** Goal **
For each statement below, say yes or no to whether the forum thread below agrees with it, and quote the thread's words that decide it. 1. Two instances of Prometheus run on two nodes. 2. The Alertmanager debug logs showed what caused the repeated alarms. 3. Both Alertmanager instances are clustered together via --cluster.peer.

** Reading text **
Alert manager in HA forwards multiple alarms for the same alert

73 views

Skip to first unread message

Raji Amarnath

unread,

May 14, 2020, 3:13:22 AM5/14/20

to Prometheus Users

Hi,

We have a scenario where Prometheus and Alert Manager are running in HA mode.

We have 2 instances of Prometheus running on 2 nodes and 2 alert managers configured for each of the Prometheus instances.

When an alert is getting raised, one of the Alertmanager forwards an alert first. Subsequently, when the alert is getting cleared, the second alert manager raises and clears the same alert.

Alertmanager 1 => raises alert

After some time, when

Alertmanager 1 => clears alert, then

Alertmanager 2 => raises the same alert

Alertmanager 2 => clears alert

Expectation:

We want one alarm to be raised and cleared for one particular alert. Also, we would like to know the reason why the second Alertmanager sends and clears the alert when the first alert manager clears the alert.

We enabled debug logs for the Alertmanager, but we didn't find anything related to this. Please let us know where we can find more logs related to this.

Prometheus Version:

2.11.1

Alertmanager Version:

0.16.2

Julius Volz

unread,

May 14, 2020, 8:23:05 AM5/14/20

to Raji Amarnath, Prometheus Users

1) Are your two Alertmanager instances clustered together via --cluster.peer, and do the logs indicate that the clustering correctly?

2) Do both Prometheus severs send all their alerts to both of your Alertmanager instances (instead of each Prometheus just sending alerts to one of Alertmanager instances)?

These two conditions are necessary for things to work properly, though I'm not sure why you'd encounter a situation where one AM sends and clears an alert, and then the other does the same, in serial, with some time in between.

--
You received this message because you are subscribed to the Google Groups "Prometheus Users" group.
To unsubscribe from this group and stop receiving emails from it, send an email to prometheus-use...@googlegroups.com.
To view this discussion on the web visit https://groups.google.com/d/msgid/prometheus-users/9a809dfd-4eca-464b-87ab-7cc9c6140a75%40googlegroups.com.

Julius Volz

PromLabs - promlabs.com

Venkata Bhagavatula

unread,

May 15, 2020, 3:38:36 AM5/15/20

to Prometheus Users

Hi Julius,

I am from same team as that of Rajalakshmi,

Both alertmanager instances are clustered together via --cluster.peer.

** Stored data **
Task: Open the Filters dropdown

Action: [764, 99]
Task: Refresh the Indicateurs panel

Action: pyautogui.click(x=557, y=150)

** Reply **
1. Yes: "We have 2 instances of Prometheus running on 2 nodes"
2. No: "We enabled debug logs for the Alertmanager, but we didn't find anything related to this."
3. Yes: "Both alertmanager instances are clustered together via --cluster.peer."